The series is a collaboration of the UC-Berkeley Graduate School of Journalism, Salon dot com, and Living on Earth to document places around the world where concerns about climate change are already having an impact. Places like Cotacachi Mountain which was visited by producers Felicia Mello and Pauline Bartolone, who narrates our story.
[WOMAN SPEAKING SPANISH]
RAMOS: [VOICEOVER] For us, the mountain is not a volcano filled with lava or rocks. It’s full of grains and potatoes and all of the energy of the crops that we have here. We have a lot of contact with nature. Our parents always had a good communication with the land. And because of this communication they always had good harvests.
BARTOLONE: Wearing bright beaded jewelry, Rosita sits on a couch in the coolness of her simple concrete home. She has taken a break from the harsh midday sun that shines down on Cotacachi, a wide volcano rising to 16,000 feet, just 20 miles north of the equator.
RAMOS: [VOICEOVER] I remember when I was little, I would see Cotacachi after a snowfall and she would be covered with snow.

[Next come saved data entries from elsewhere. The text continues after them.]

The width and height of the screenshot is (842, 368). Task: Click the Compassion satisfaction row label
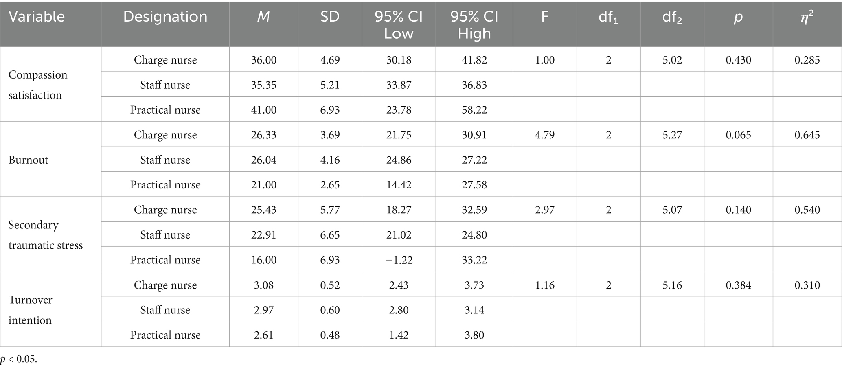(38, 85)
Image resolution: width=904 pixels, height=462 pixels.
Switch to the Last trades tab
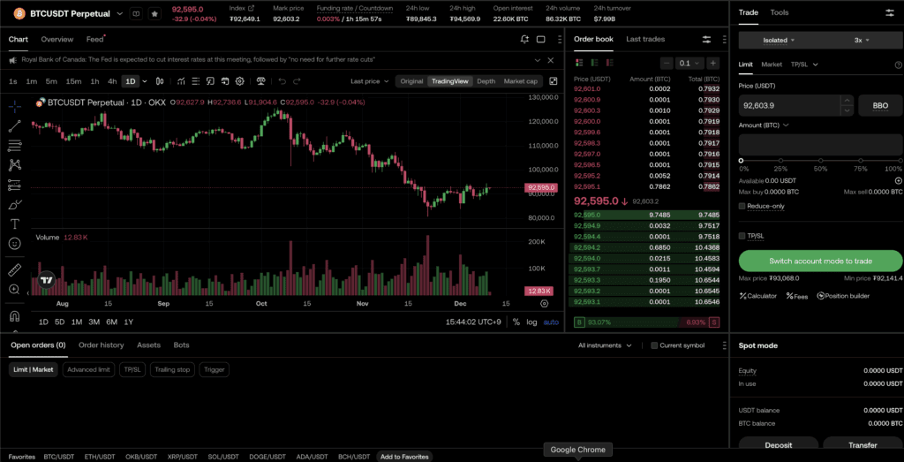645,40
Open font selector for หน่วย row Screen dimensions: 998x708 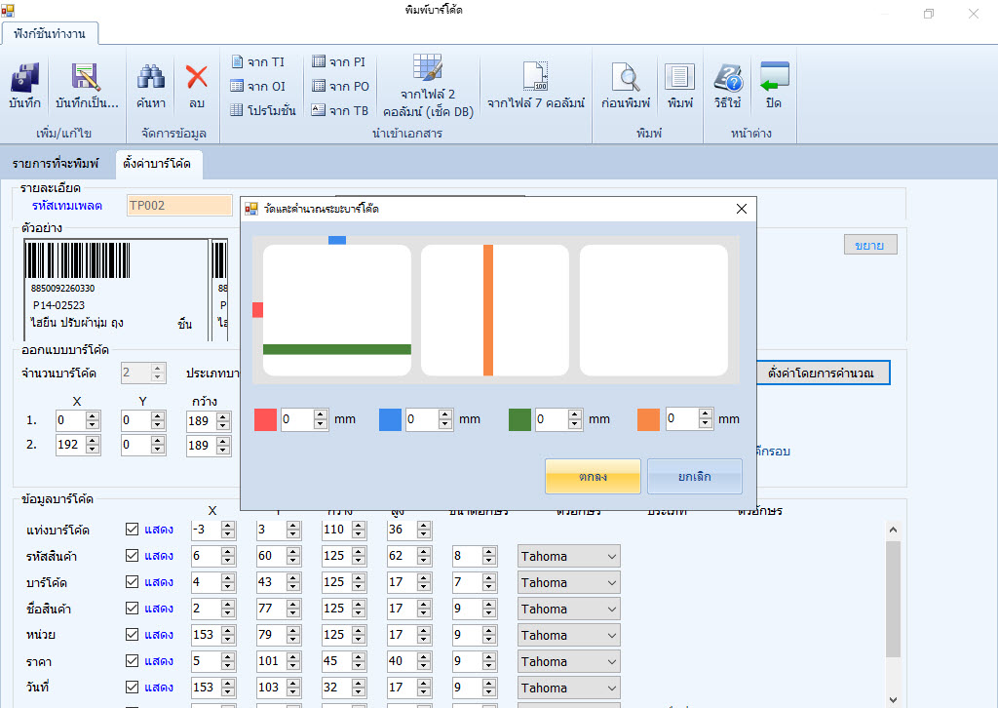(x=568, y=635)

And now I see her with very little snow. We had a creek right down there, a little waterfall. That’s where we would get water to drink and to wash our clothes. That waterfall was big, but now it’s really small.
[WALKING]
BARTOLONE: Indigenous people have shared stories about the mountain for generations. Lately their tales seem to hint at troubling changes. Rosita gathers those tales. She takes us across mountain canyons to a nearby town, where Maria Perugache is sifting quinoa on a blue blanket in front of her mud home.

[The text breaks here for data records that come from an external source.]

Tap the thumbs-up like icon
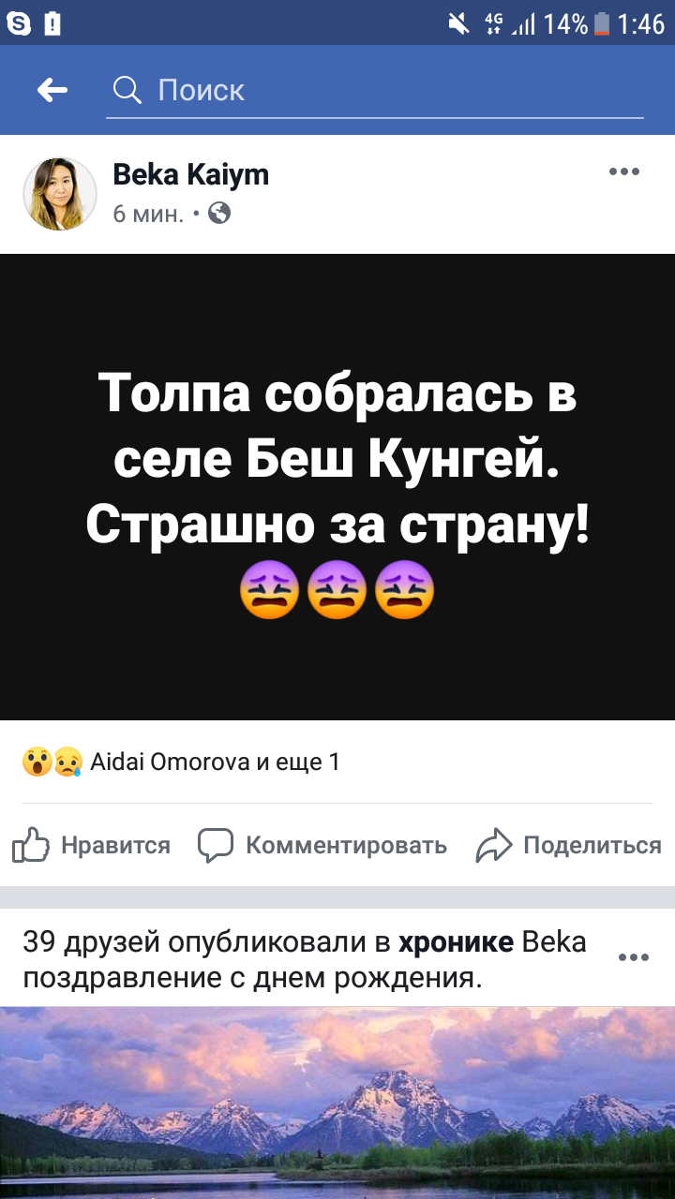Viewport: 675px width, 1199px height. tap(30, 845)
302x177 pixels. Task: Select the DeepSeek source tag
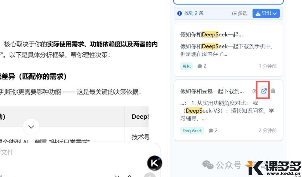coord(192,131)
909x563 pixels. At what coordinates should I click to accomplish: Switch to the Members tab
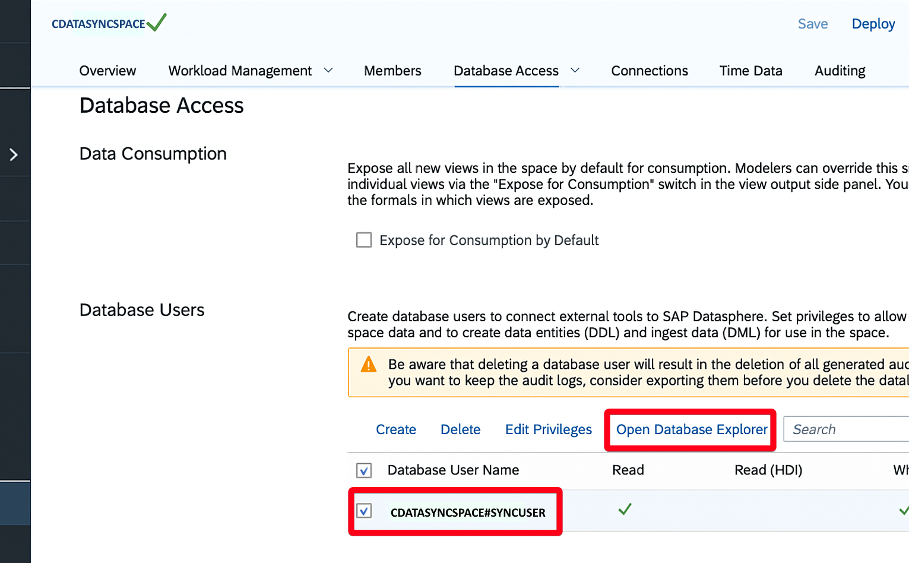click(x=392, y=70)
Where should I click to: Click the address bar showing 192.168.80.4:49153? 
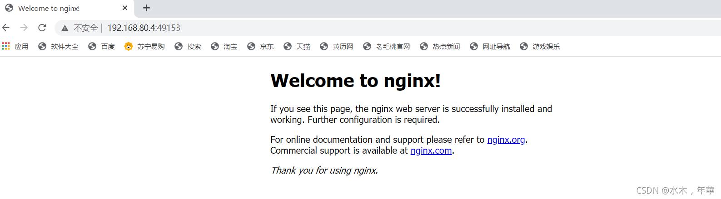tap(386, 28)
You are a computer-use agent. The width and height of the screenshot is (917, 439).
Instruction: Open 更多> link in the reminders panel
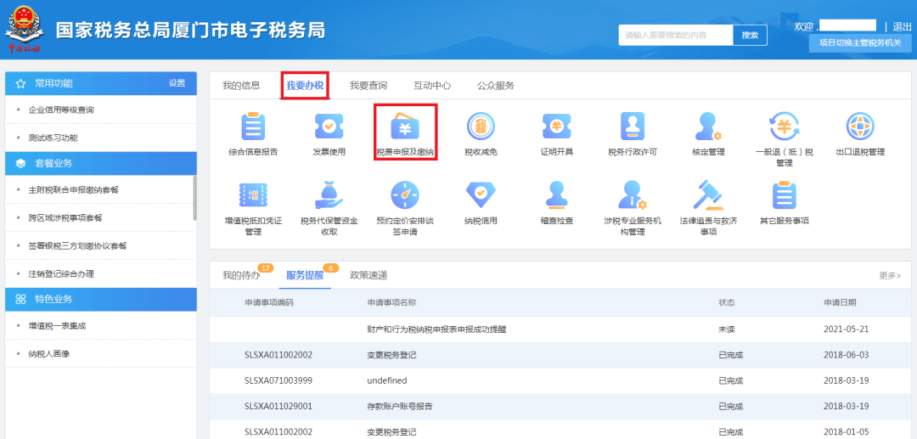(x=889, y=276)
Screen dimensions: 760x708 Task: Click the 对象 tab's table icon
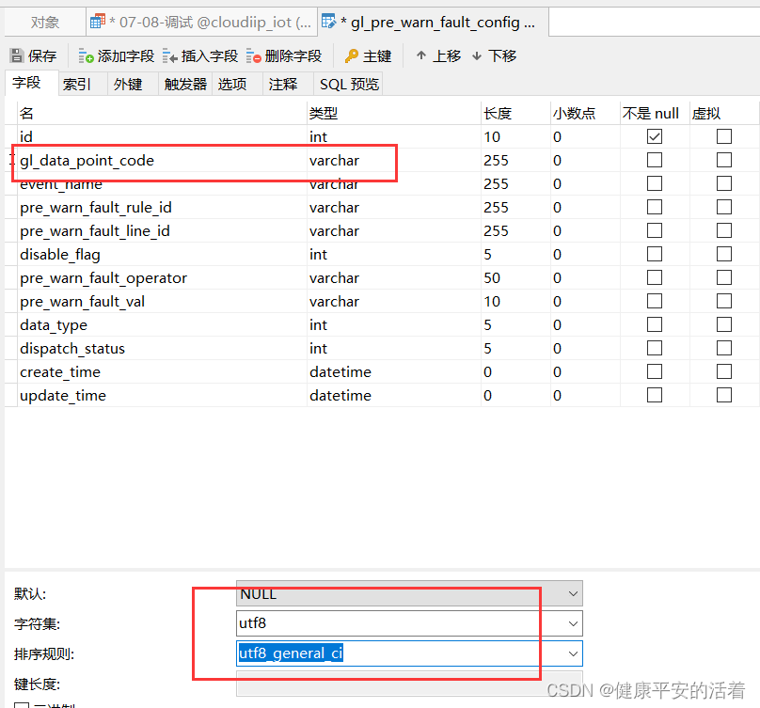tap(96, 20)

BARTOLONE: The two women talk in their native Quichua. Behind them, the bare brown peak of Mama Cotacachi pierces the clouds. Cotacachi is married to a nearby volcano, Perugache tells Rosita, but it hasn’t been a happy match.

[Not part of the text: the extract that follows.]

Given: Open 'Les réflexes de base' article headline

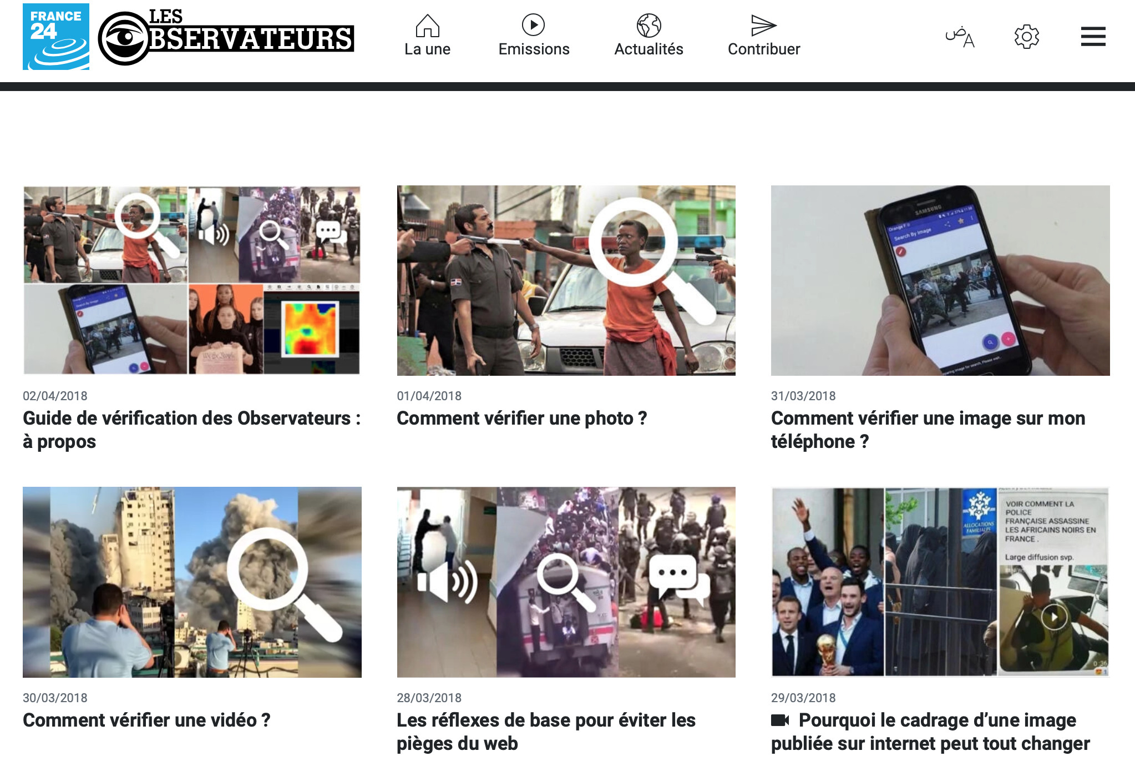Looking at the screenshot, I should point(546,732).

RAMOS: [VOICEOVER] She says, “When they argue the thunderbolts fall, boom, boom. And that startles us, and we say ‘oh my God, they are fighting.’ And that makes us laugh.”
[LAUGHING]
BARTOLONE: In the legend, Cotacachi’s husband Imbabura cheated on her with Cayambe, a snow-covered mountain to the south.
RAMOS: [VOICEOVER] He gave Cotacachi grain. But he gave Cayambe the rain, the water. That’s why on that side they have water, and Cotacachi is starved of water.
BARTOLONE: Not everyone in Cotacachi’s 43 mountain villages has heard the term “global warming.” But, according to scientists, that’s exactly what’s contributing to changes in their communities. Temperatures have gone up by nearly three degrees Fahrenheit in the Ecuadoran Andes in the past half century.
For glaciers in the tropics, that can spell the difference between stability and retreat. Since the ice cap on Cotacachi disappeared five years ago, residents have fought over scarce water resources. Farmers are losing crops because they have little water to irrigate. People in Rosita’s community can no longer depend on local creeks.
[FOOTFALLS]
BARTOLONE: When Cotacachi was covered with snow and ice, meltwater from the glacier rushed down this canyon, Chumavi Creek, filling a lagoon below. Now, except when it rains, the creek is nothing but a winding path of weeds and stones.
[WALKING]
ZAPATA: [VOICEOVER] Everything that you see that looks like sand, that’s where the glacier used to be.
BARTOLONE: We walk the creek with Xavier Zapata, a water resources engineer who has studied the mountain.
ZAPATA: [VOICEOVER] Chumavi had water all the time because it was fed by the glacier. It’s part of a glacier’s hydrological balance: snow accumulates, it compacts, ice forms. There is an input and an output. But with climate change, the temperature is rising in the country. It affects the glaciers and they retreat. We’re now definitely in a time when the glacier has disappeared and is no longer feeds the rivers.
[ROCK CLIMBING]
BARTOLONE: Chumavi isn’t the only creek with a problem. All over the mountain, says Zapata, rivers and streams are getting smaller.
ZAPATA: [VOICEOVER] The scary part is all these communities that you see get their water from the rivers. And when there isn’t any water in the rivers, I can’t imagine the disaster we would see.
[ANCHOR RELEASING. BOAT MOTOR. LAPPING WATER]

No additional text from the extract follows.